Thursday, February 2, 2012

Kenneth Rogoff: Coronary Capitalism

By Kenneth Rogoff, Project Syndicate, from CNN website, February 1, 2012

Editor's Note: Kenneth Rogoff is Professor of Economics and Public Policy at Harvard University, and was formerly chief economist at the IMF. For more from Rogoff, visit Project Syndicate or follow it on Facebook and Twitter. The views expressed in this article are solely those of Kenneth Rogoff.
A systematic and broad failure of regulation is the elephant in the room when it comes to reforming today’s Western capitalism. Yes, much has been said about the unhealthy political-regulatory-financial dynamic that led to the global economy’s heart attack in 2008 (initiating what Carmen Reinhart and I call “The Second Great Contraction”). But is the problem unique to the financial industry, or does it exemplify a deeper flaw in Western capitalism?
Consider the food industry, particularly its sometimes-malign influence on nutrition and health. Obesity rates are soaring around the entire world, though, among large countries, the problem is perhaps most severe in the United States. According the US Centers for Disease Control and Prevention, roughly one-third of US adults are obese (indicated by a body mass index above 30). Even more shockingly, more than one in six children and adolescents are obese, a rate that has tripled since 1980. (Full disclosure: my spouse produces a television and Web show, called kickinkitchen.tv, aimed at combating childhood obesity.)
Of course, the problems of the food industry have been vigorously highlighted by experts on nutrition and health, including Michael Pollan and David Katz, and certainly by many economists as well. And there are numerous other examples, across a wide variety of goods and services, where one could find similar issues. Here, though, I want to focus on the food industry’s link to broader problems with contemporary capitalism (which has certainly facilitated the worldwide obesity explosion), and on why the US political system has devoted remarkably little attention to the issue (though First Lady Michelle Obama has made important efforts to raise awareness).
Obesity affects life expectancy in numerous ways, ranging from cardiovascular disease to some types of cancer. Moreover, obesity – certainly in its morbid manifestations – can affect quality of life.
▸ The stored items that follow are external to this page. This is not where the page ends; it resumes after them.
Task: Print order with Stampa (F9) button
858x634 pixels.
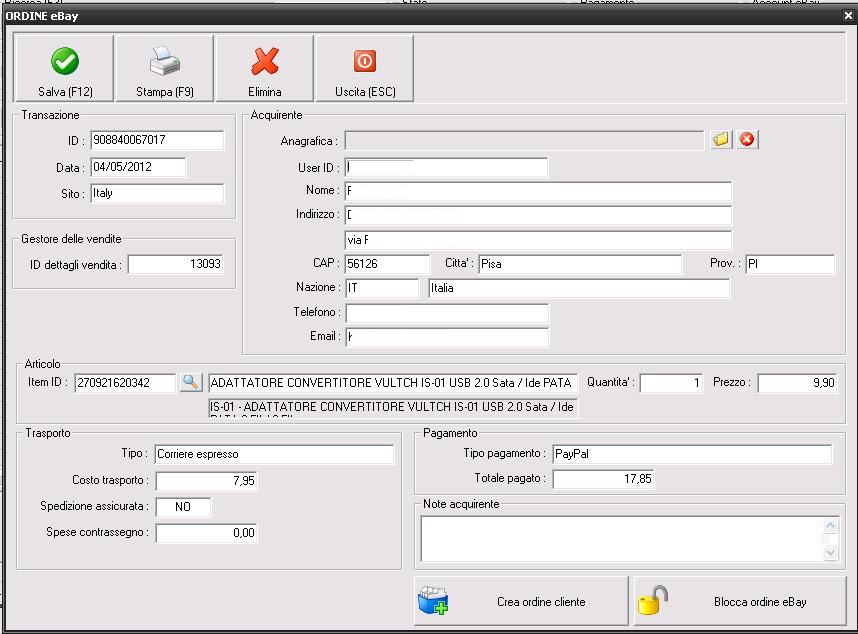Action: coord(165,69)
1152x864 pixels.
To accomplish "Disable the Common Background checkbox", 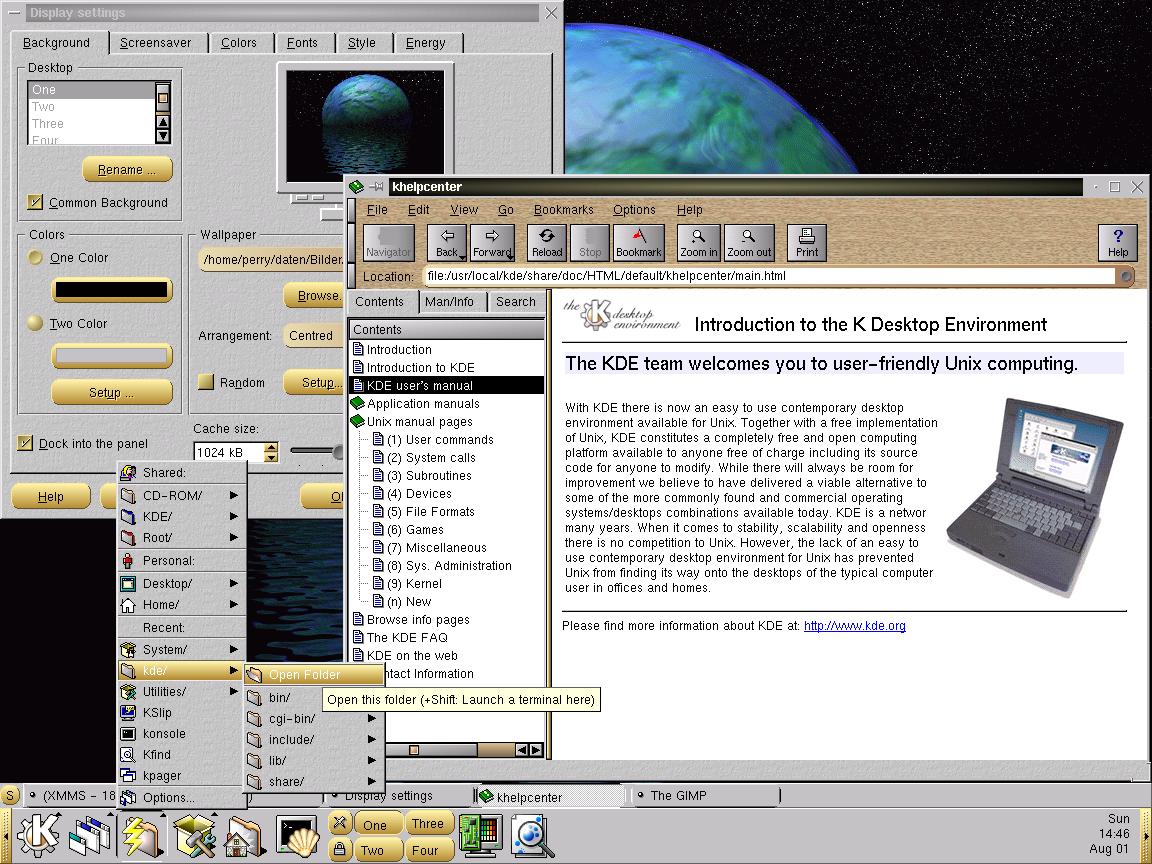I will (x=36, y=202).
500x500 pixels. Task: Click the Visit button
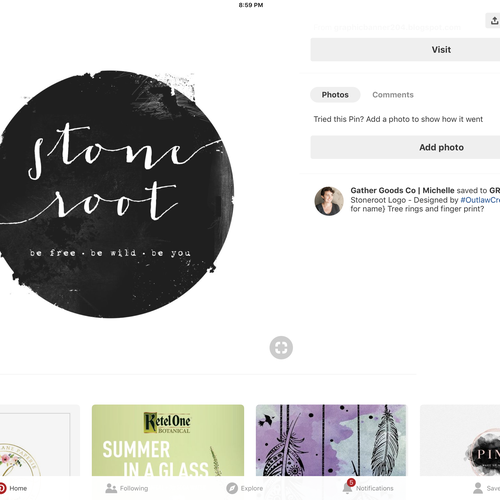(x=405, y=50)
The costs are borne not only by the individual, but also by society – directly, through the health-care system, and indirectly, through lost productivity, for example, and higher transport costs (more jet fuel, larger seats, etc.).
But the obesity epidemic hardly looks like a growth killer. Highly processed corn-based food products, with lots of chemical additives, are well known to be a major driver of weight gain, but, from a conventional growth-accounting perspective, they are great stuff. Big agriculture gets paid for growing the corn (often subsidized by the government), and the food processors get paid for adding tons of chemicals to create a habit-forming – and thus irresistible – product. Along the way, scientists get paid for finding just the right mix of salt, sugar, and chemicals to make the latest instant food maximally addictive; advertisers get paid for peddling it; and, in the end, the health-care industry makes a fortune treating the disease that inevitably results.
Coronary capitalism is fantastic for the stock market, which includes companies in all of these industries. Highly processed food is also good for jobs, including high-end employment in research, advertising, and health care.
So, who could complain? Certainly not politicians, who get re-elected when jobs are plentiful and stock prices are up – and get donations from all of the industries that participate in the production of processed food. Indeed, in the US, politicians who dared to talk about the health, environmental, or sustainability implications of processed food would in many cases find themselves starved of campaign funds.
True, market forces have spurred innovation, which has continually driven down the price of processed food, even as the price of plain old fruits and vegetables has gone up. That is a fair point, but it overlooks the huge market failure here.
Consumers are provided with precious little information through schools, libraries, or health campaigns; instead, they are swamped with disinformation through advertising. Conditions for children are particularly alarming. With few resources for high-quality public television in most countries, children are co-opted by channels paid for by advertisements, including by food industry.
Beyond disinformation, producers have few incentives to internalize the costs of the environmental damage that they cause. Likewise, consumers have little incentive to internalize the health-care costs of their food choices.
If our only problems were the food industry causing physical heart attacks and the financial industry facilitating their economic equivalent, that would be bad enough. But the pathological regulatory-political-economic dynamic that characterizes these industries is far broader. We need to develop new and much better institutions to protect society’s long-run interests.
Of course, the balance between consumer sovereignty and paternalism is always delicate. But we could certainly begin to strike a healthier balance than the one we have by giving the public far better information across a range of platforms, so that people could begin to make more informed consumption choices and political decisions.
The views expressed in this article are solely those of Kenneth Rogoff.
First, let's get the lobbyists and the corporate financing out of Capitol Hill, and every other legislature, including all political campaigns.
Let's give the FDA both courageous and independent leadership and a fire wall separating its funding from the corporate interests.
Let's set up an independent body to receive and dispense research dollars to universities, independently from the corporate donors, so that those doing the research are not aware of the name of the corporate sponsor of their specific research, nor of the political (financial) implications of their findings.
Let's separate all politicians from using their "information" to speculate, trade or inform others as to the potential value of that information on specific stocks, bonds, funds etc. through legislation.
Let's transform the health care system to include compensation for doctors based on the "health" of their patients, not on the frequency of office visits with sick people who have no incentive to take repsonsibilty for their own health.
Let's ban tobacco products from all pharmacies and health care suppliers.
Let's get serious about the curricula that are permitted, encouraged and offered in elementary and secondary schools, as well as colleges and universities through incentivizing intramural activities and the elimination of intercollegiate athletics, both to reduce costs and to enhance the levels of participation among students at all levels.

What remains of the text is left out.